Instructions for the task: The required output is every record, written out exactly.

--- Records Enclosed Below ---

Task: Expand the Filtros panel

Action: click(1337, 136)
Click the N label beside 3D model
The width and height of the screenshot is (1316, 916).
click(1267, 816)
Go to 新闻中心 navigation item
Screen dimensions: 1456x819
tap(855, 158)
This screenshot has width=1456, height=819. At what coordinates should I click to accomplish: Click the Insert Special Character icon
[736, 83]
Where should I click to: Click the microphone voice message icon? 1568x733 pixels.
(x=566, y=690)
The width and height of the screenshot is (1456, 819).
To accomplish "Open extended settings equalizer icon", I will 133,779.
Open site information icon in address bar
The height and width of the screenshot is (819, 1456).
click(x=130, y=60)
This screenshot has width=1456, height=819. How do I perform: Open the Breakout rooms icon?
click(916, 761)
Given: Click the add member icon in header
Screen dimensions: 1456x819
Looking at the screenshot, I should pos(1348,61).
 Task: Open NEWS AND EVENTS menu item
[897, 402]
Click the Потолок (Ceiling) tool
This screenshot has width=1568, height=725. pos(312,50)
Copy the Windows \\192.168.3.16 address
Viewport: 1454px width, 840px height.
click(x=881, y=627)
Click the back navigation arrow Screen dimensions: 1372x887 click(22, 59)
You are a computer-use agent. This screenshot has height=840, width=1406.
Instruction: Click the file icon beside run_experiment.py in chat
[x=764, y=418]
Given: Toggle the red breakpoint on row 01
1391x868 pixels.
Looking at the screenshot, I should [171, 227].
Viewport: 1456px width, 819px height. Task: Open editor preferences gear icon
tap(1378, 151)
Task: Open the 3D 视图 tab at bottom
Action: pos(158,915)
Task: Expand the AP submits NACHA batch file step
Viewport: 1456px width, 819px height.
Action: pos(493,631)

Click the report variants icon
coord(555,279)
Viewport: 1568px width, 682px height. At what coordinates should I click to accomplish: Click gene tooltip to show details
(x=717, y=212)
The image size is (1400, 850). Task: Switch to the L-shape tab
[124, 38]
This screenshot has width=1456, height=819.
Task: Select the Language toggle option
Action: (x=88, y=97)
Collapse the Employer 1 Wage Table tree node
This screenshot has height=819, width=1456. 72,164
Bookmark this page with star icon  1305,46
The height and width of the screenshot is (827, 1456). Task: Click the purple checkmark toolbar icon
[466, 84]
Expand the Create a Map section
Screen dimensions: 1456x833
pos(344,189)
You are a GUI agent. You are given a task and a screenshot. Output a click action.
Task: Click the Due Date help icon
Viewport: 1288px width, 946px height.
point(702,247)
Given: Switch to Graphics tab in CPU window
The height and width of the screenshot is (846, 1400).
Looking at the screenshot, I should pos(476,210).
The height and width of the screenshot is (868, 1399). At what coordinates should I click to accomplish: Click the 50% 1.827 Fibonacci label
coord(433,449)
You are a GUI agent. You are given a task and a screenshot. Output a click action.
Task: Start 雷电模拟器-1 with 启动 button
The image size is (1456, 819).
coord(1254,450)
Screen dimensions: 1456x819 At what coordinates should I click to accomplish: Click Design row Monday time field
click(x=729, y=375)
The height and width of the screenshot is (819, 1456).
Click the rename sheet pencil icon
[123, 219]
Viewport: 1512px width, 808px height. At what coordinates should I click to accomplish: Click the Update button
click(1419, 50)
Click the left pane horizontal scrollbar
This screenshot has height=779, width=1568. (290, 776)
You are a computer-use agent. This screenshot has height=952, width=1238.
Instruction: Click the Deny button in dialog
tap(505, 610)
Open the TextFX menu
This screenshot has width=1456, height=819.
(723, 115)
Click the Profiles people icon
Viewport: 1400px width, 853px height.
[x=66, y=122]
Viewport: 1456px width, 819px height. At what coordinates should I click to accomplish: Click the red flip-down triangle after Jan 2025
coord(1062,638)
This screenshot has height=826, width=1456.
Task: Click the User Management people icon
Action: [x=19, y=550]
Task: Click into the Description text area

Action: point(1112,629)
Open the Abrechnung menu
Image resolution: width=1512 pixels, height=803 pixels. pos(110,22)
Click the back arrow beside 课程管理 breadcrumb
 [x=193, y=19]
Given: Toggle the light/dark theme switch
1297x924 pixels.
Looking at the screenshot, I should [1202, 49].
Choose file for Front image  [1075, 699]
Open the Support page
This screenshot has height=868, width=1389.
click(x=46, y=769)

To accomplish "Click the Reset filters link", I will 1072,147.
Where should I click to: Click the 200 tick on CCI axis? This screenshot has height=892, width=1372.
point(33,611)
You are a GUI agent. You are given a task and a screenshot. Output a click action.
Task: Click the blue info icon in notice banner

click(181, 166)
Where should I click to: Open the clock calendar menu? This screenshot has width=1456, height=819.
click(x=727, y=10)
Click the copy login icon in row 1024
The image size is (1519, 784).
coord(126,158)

--- End of Enclosed Records ---

Task response:
Task: Expand the Filtros panel

Action: click(1337, 136)
Click the N label beside 3D model
The width and height of the screenshot is (1316, 916).
click(1267, 816)
Go to 新闻中心 navigation item
Screen dimensions: 1456x819
tap(855, 158)
This screenshot has width=1456, height=819. At what coordinates should I click to accomplish: Click the Insert Special Character icon
[736, 83]
Where should I click to: Click the microphone voice message icon? 1568x733 pixels.
(x=566, y=690)
The width and height of the screenshot is (1456, 819).
To accomplish "Open extended settings equalizer icon", I will 133,779.
Open site information icon in address bar
The height and width of the screenshot is (819, 1456).
click(x=130, y=60)
This screenshot has width=1456, height=819. How do I perform: Open the Breakout rooms icon?
click(916, 761)
Given: Click the add member icon in header
Screen dimensions: 1456x819
Looking at the screenshot, I should pos(1348,61).
 Task: Open NEWS AND EVENTS menu item
[897, 402]
Click the Потолок (Ceiling) tool
This screenshot has width=1568, height=725. pos(312,50)
Copy the Windows \\192.168.3.16 address
Viewport: 1454px width, 840px height.
click(x=881, y=627)
Click the back navigation arrow Screen dimensions: 1372x887 click(22, 59)
You are a computer-use agent. This screenshot has height=840, width=1406.
Instruction: Click the file icon beside run_experiment.py in chat
[x=764, y=418]
Given: Toggle the red breakpoint on row 01
1391x868 pixels.
Looking at the screenshot, I should [171, 227].
Viewport: 1456px width, 819px height. Task: Open editor preferences gear icon
tap(1378, 151)
Task: Open the 3D 视图 tab at bottom
Action: pos(158,915)
Task: Expand the AP submits NACHA batch file step
Viewport: 1456px width, 819px height.
Action: pos(493,631)

Click the report variants icon
coord(555,279)
Viewport: 1568px width, 682px height. At what coordinates should I click to accomplish: Click gene tooltip to show details
(x=717, y=212)
The image size is (1400, 850). Task: Switch to the L-shape tab
[124, 38]
This screenshot has width=1456, height=819.
Task: Select the Language toggle option
Action: (x=88, y=97)
Collapse the Employer 1 Wage Table tree node
This screenshot has height=819, width=1456. 72,164
Bookmark this page with star icon  1305,46
The height and width of the screenshot is (827, 1456). Task: Click the purple checkmark toolbar icon
[466, 84]
Expand the Create a Map section
Screen dimensions: 1456x833
pos(344,189)
You are a GUI agent. You are given a task and a screenshot. Output a click action.
Task: Click the Due Date help icon
Viewport: 1288px width, 946px height.
point(702,247)
Given: Switch to Graphics tab in CPU window
The height and width of the screenshot is (846, 1400).
Looking at the screenshot, I should pos(476,210).
The height and width of the screenshot is (868, 1399). At what coordinates should I click to accomplish: Click the 50% 1.827 Fibonacci label
coord(433,449)
You are a GUI agent. You are given a task and a screenshot. Output a click action.
Task: Start 雷电模拟器-1 with 启动 button
The image size is (1456, 819).
coord(1254,450)
Screen dimensions: 1456x819 At what coordinates should I click to accomplish: Click Design row Monday time field
click(x=729, y=375)
The height and width of the screenshot is (819, 1456).
Click the rename sheet pencil icon
[123, 219]
Viewport: 1512px width, 808px height. At what coordinates should I click to accomplish: Click the Update button
click(1419, 50)
Click the left pane horizontal scrollbar
This screenshot has height=779, width=1568. (290, 776)
You are a computer-use agent. This screenshot has height=952, width=1238.
Instruction: Click the Deny button in dialog
tap(505, 610)
Open the TextFX menu
This screenshot has width=1456, height=819.
(723, 115)
Click the Profiles people icon
Viewport: 1400px width, 853px height.
[x=66, y=122]
Viewport: 1456px width, 819px height. At what coordinates should I click to accomplish: Click the red flip-down triangle after Jan 2025
coord(1062,638)
This screenshot has height=826, width=1456.
Task: Click the User Management people icon
Action: [x=19, y=550]
Task: Click into the Description text area

Action: point(1112,629)
Open the Abrechnung menu
Image resolution: width=1512 pixels, height=803 pixels. pos(110,22)
Click the back arrow beside 课程管理 breadcrumb
 [x=193, y=19]
Given: Toggle the light/dark theme switch
1297x924 pixels.
Looking at the screenshot, I should [1202, 49].
Choose file for Front image  [1075, 699]
Open the Support page
This screenshot has height=868, width=1389.
click(x=46, y=769)

To accomplish "Click the Reset filters link", I will 1072,147.
Where should I click to: Click the 200 tick on CCI axis? This screenshot has height=892, width=1372.
point(33,611)
You are a GUI agent. You are given a task and a screenshot. Output a click action.
Task: Click the blue info icon in notice banner

click(181, 166)
Where should I click to: Open the clock calendar menu? This screenshot has width=1456, height=819.
click(x=727, y=10)
Click the copy login icon in row 1024
The image size is (1519, 784).
coord(126,158)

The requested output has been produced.